A few days ago, we received an email from Jacques Revon, a wonderful character and humanist photographer. He wrote: “Dear Jean-Jacques. At a time when intolerance is gaining ground, I would simply like to invite you to take a moment and look at these pictures of a peaceful family I had the good fortune of encountering and who obligingly agreed to pose for my Rolleiflex. It was 1967; we were in the countryside, near Roanne, in the department of Loire, in France. At the time, I was apprenticed to my father as a photographer and was already sure that the most important thing in my life would be encountering others and listening and sharing in an atmosphere of mutual respect. Wouldn’t it be possible to ask in one of your upcoming posts that photographers submit images which would offer a humanist perspective on their everyday lives and which would show that people are meant to live together, rather than shut out the world around them?”
Jacques is absolutely right.
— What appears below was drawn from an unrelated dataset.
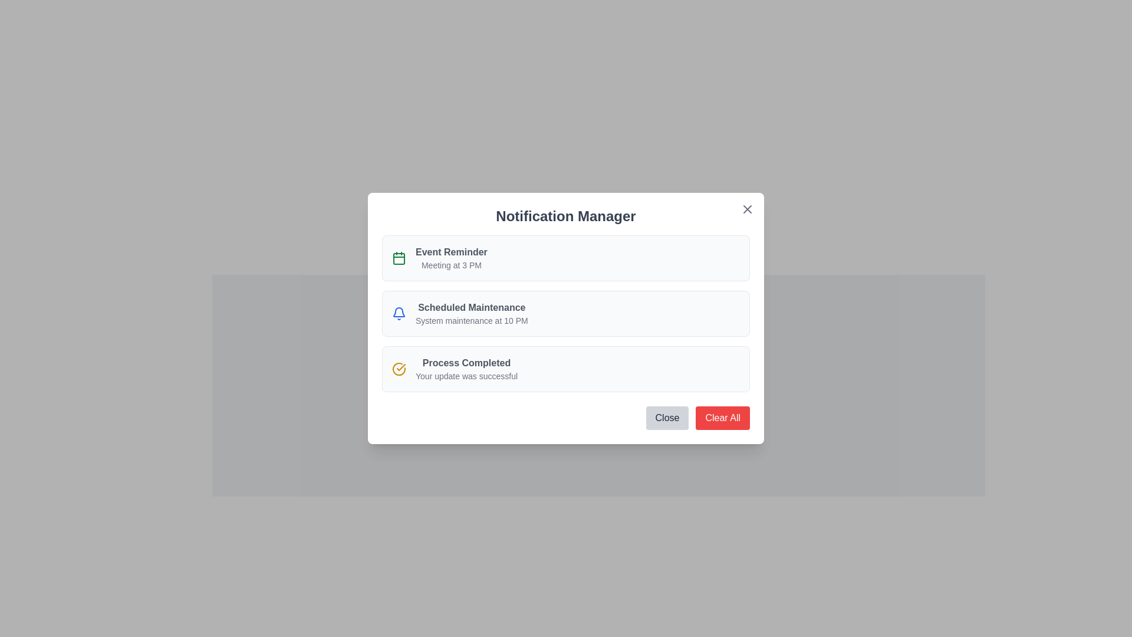  I want to click on the 'Clear All' button located at the bottom-right corner of the 'Notification Manager' modal, so click(722, 418).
At a time when intolerance, insolence, and fear of the other seem to triumph around us, it is our duty to open our journal to “positive humanism images .” What a beautiful idea: rallying around our passion, photography, a universal language, which, since its invention, has helped combat inequality, oppression, and injustice, and to forge a dialog between people.
We invite all photographers, amateurs and professionals alike, good and bad, non-photographers too, fat and slim, short and tall, black-, yellow-, white-, and red-skinned, homosexual, heterosexual, and transsexual, ugly and beautiful, young and old, rich and poor, conformists and outsiders, anyone and everyone who believes, like Jacques Revon, that to meet people who are different is an opportunity, we invite them to send us photographs representing humanism, understanding, and generosity, whatever the epoch, geographical location, technique, colors, or subjects.
We will publish them, together, as a collective of voices united in an appeal for tolerance.